Try it: Pull each line containing "target" out of the data and copy it.

Available records:

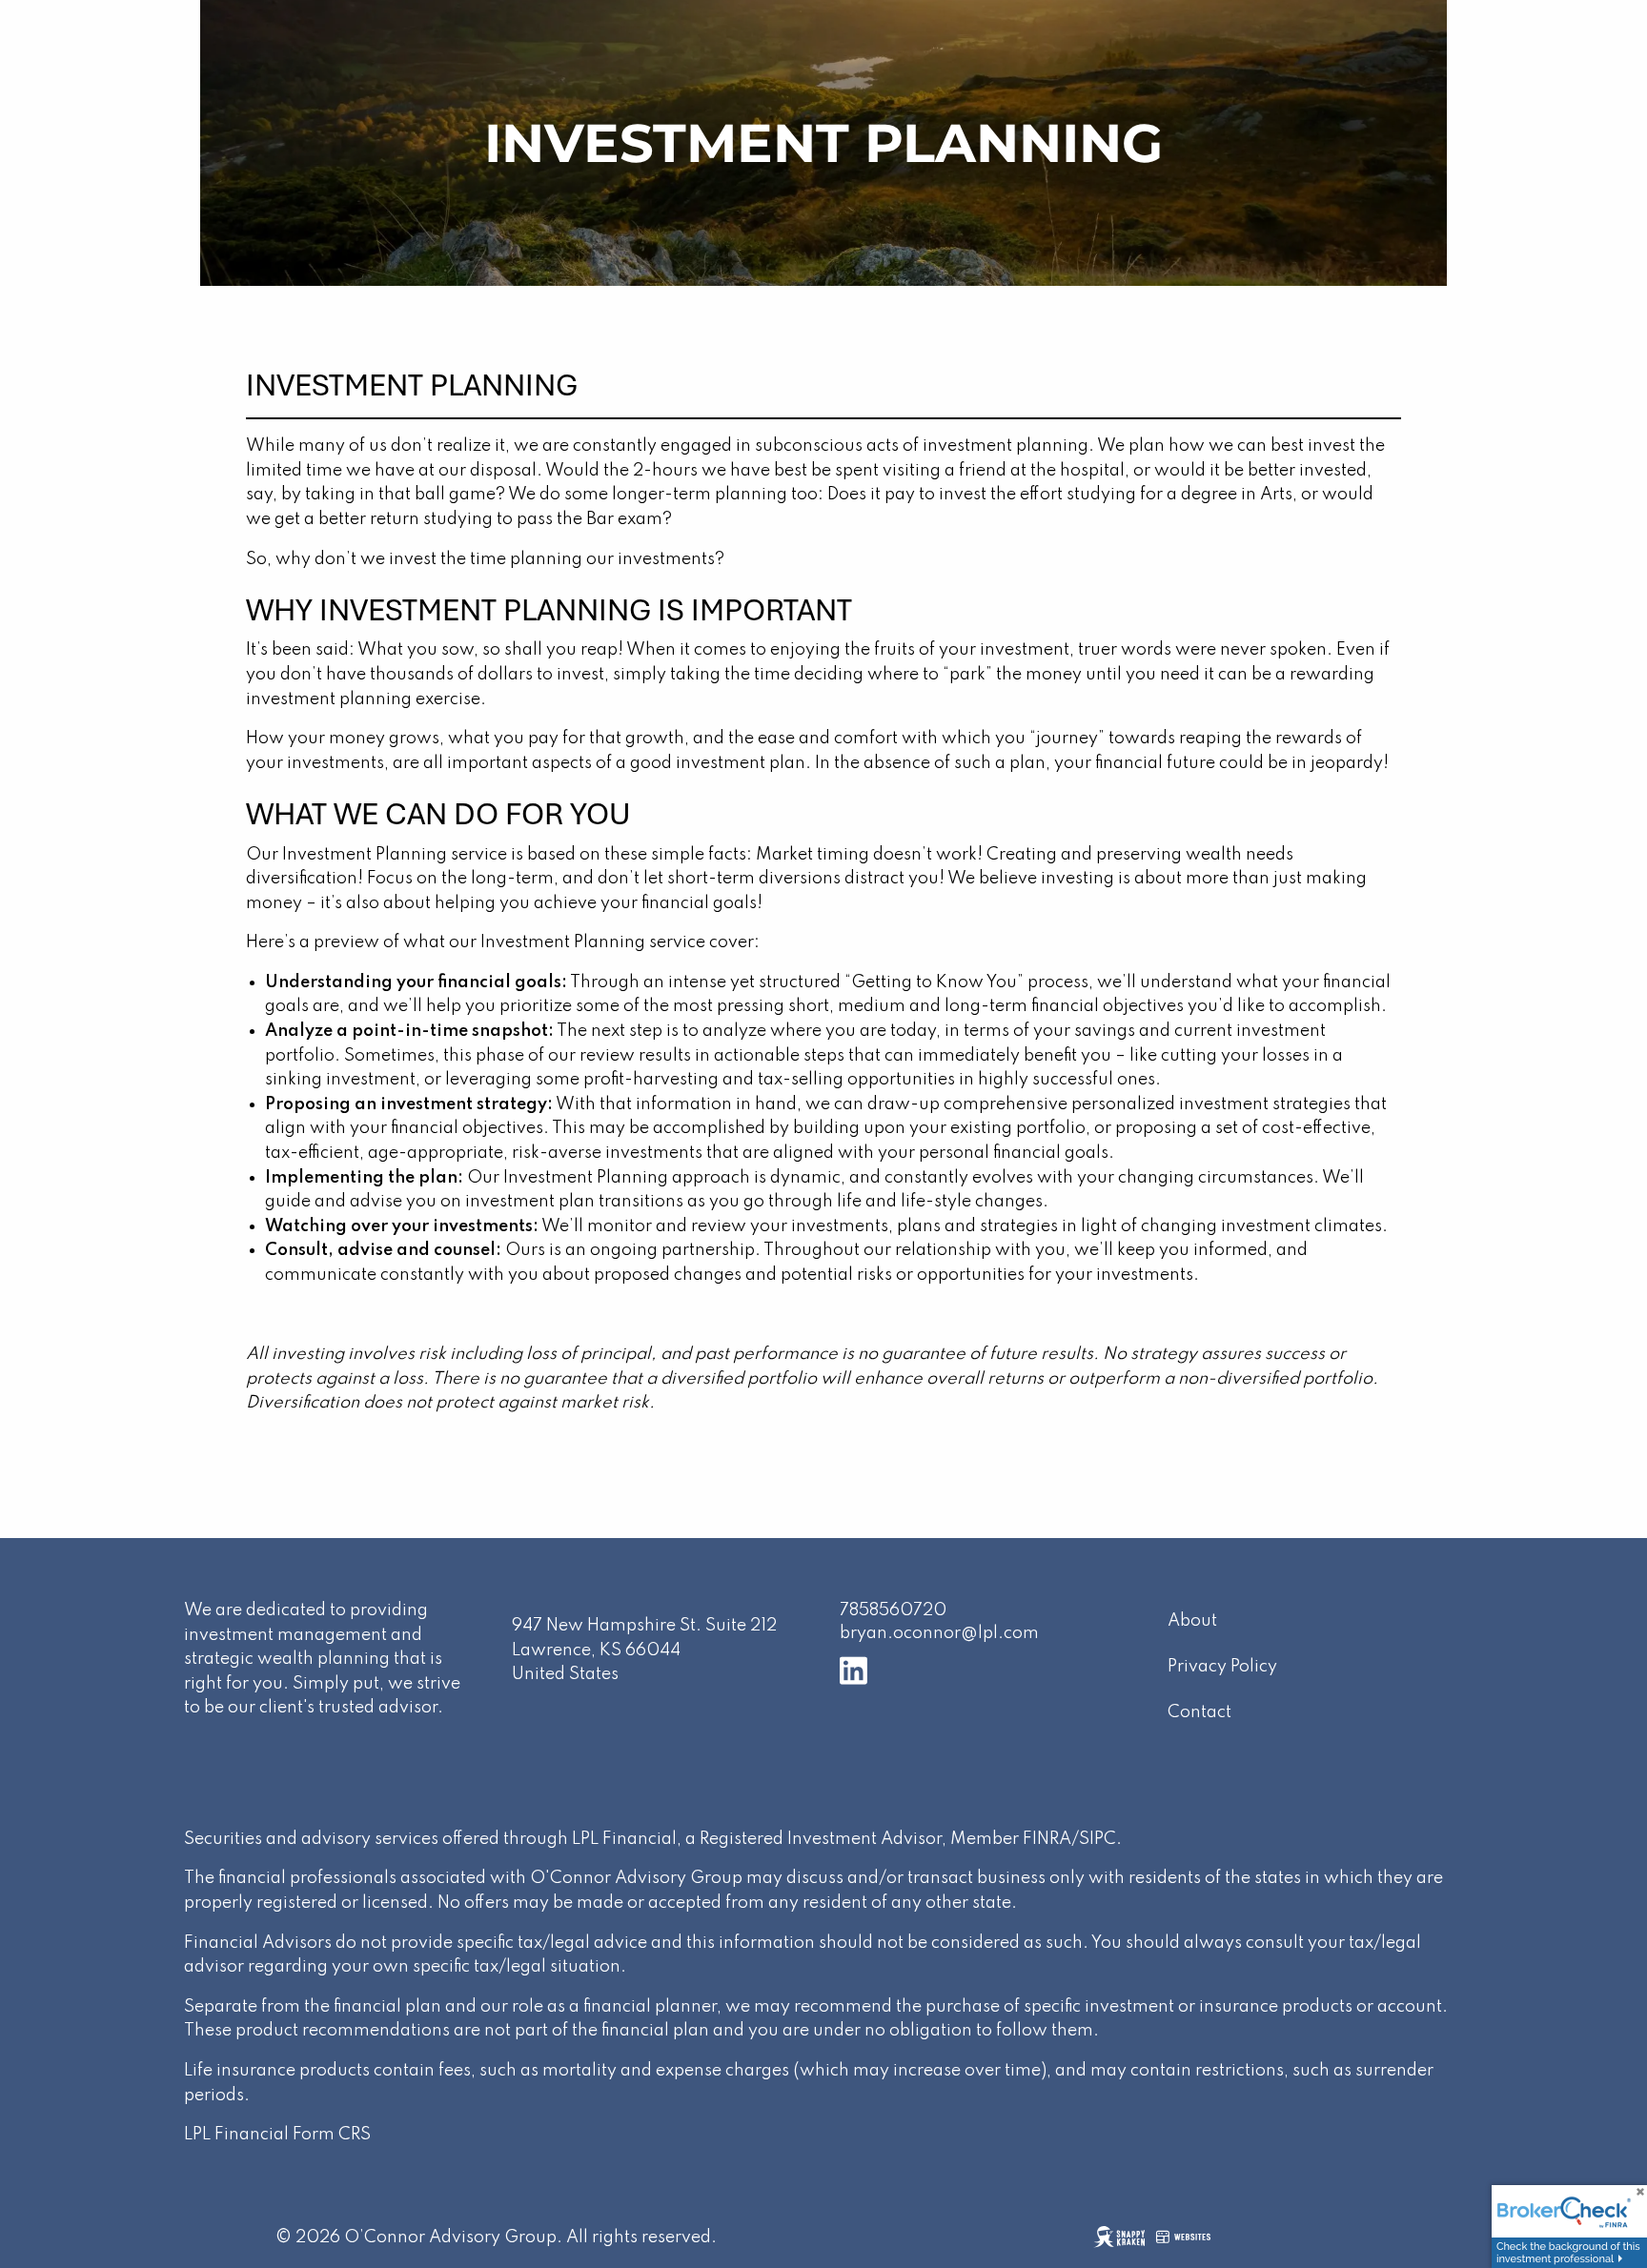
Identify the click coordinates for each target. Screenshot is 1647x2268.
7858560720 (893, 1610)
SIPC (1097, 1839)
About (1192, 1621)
...
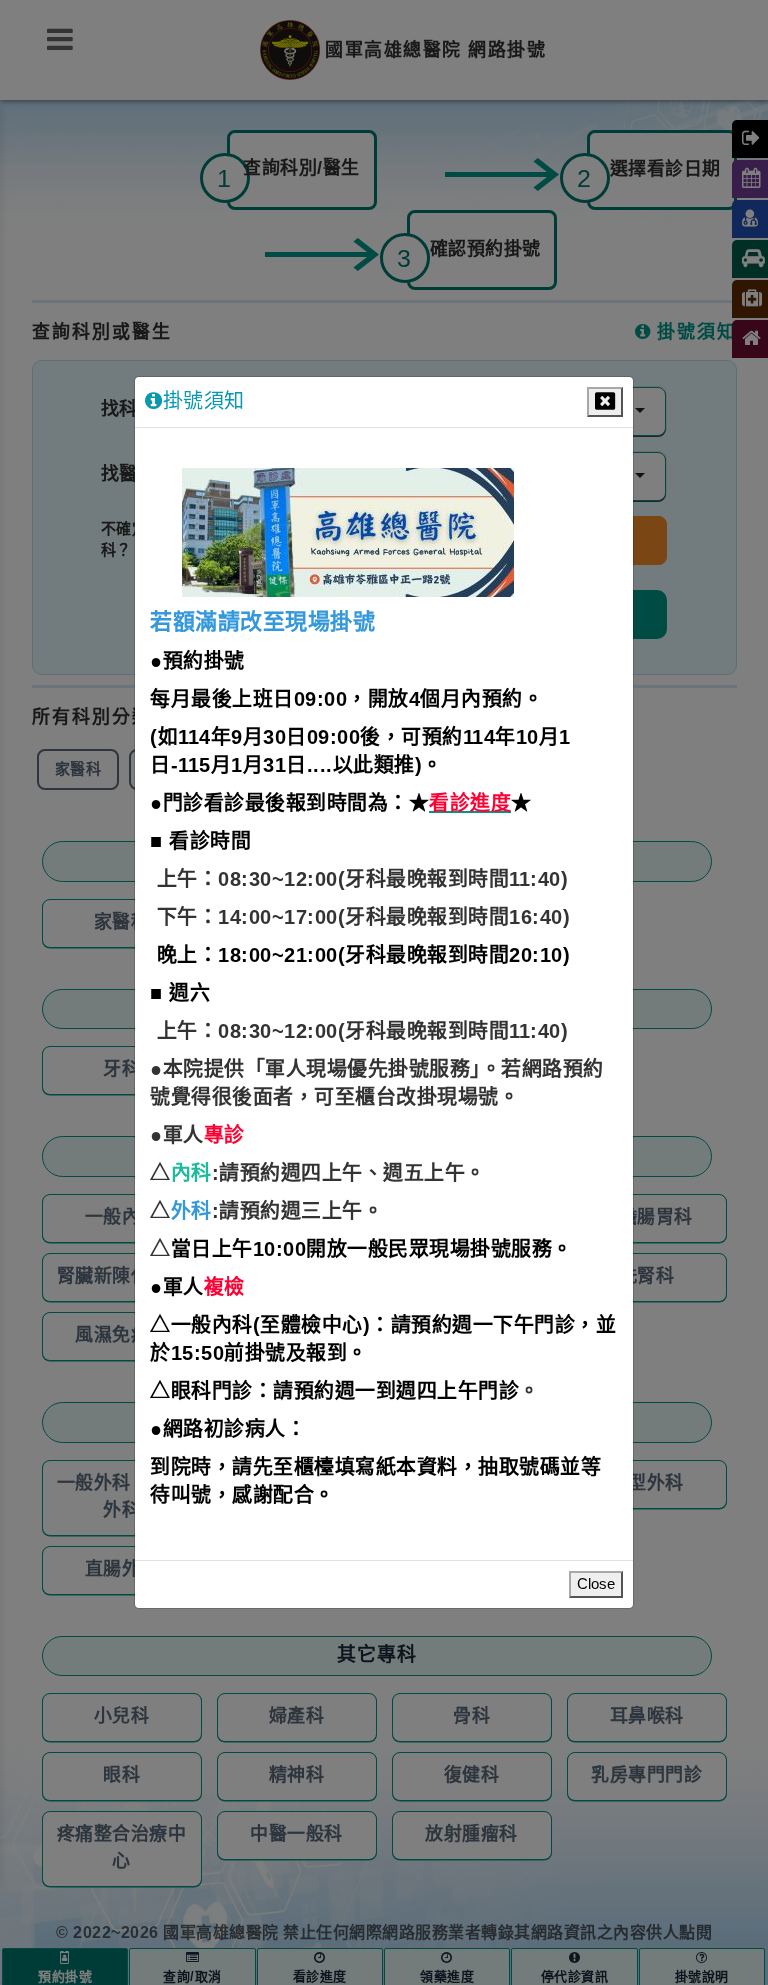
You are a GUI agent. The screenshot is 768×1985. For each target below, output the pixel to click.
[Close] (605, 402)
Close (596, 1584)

Task response:
Identify the click coordinates for each target. Screenshot is 1647x2268.
You are a GUI agent. The screenshot is 768×1985. For each target below, output the pixel to click.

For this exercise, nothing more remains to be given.